— BEGIN —
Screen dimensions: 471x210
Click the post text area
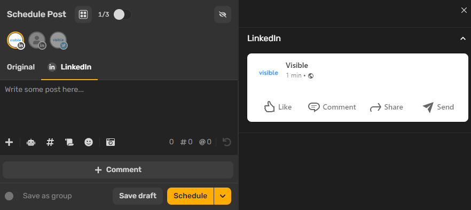point(119,107)
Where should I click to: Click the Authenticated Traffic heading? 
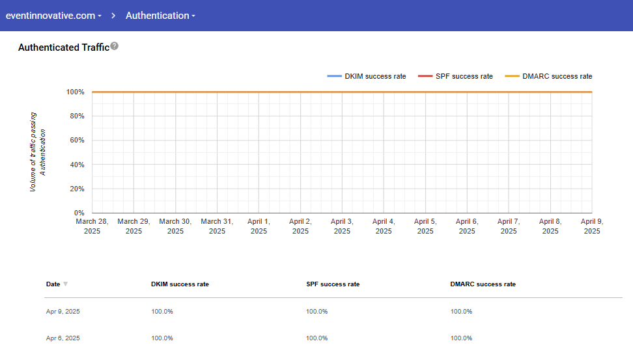[63, 47]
— END —
Do this:
From the records above, extract every line that contains the word "Click", matching case exactly.

Result of the task:
Click the post text area
Where should I click to: Click the Authenticated Traffic heading? 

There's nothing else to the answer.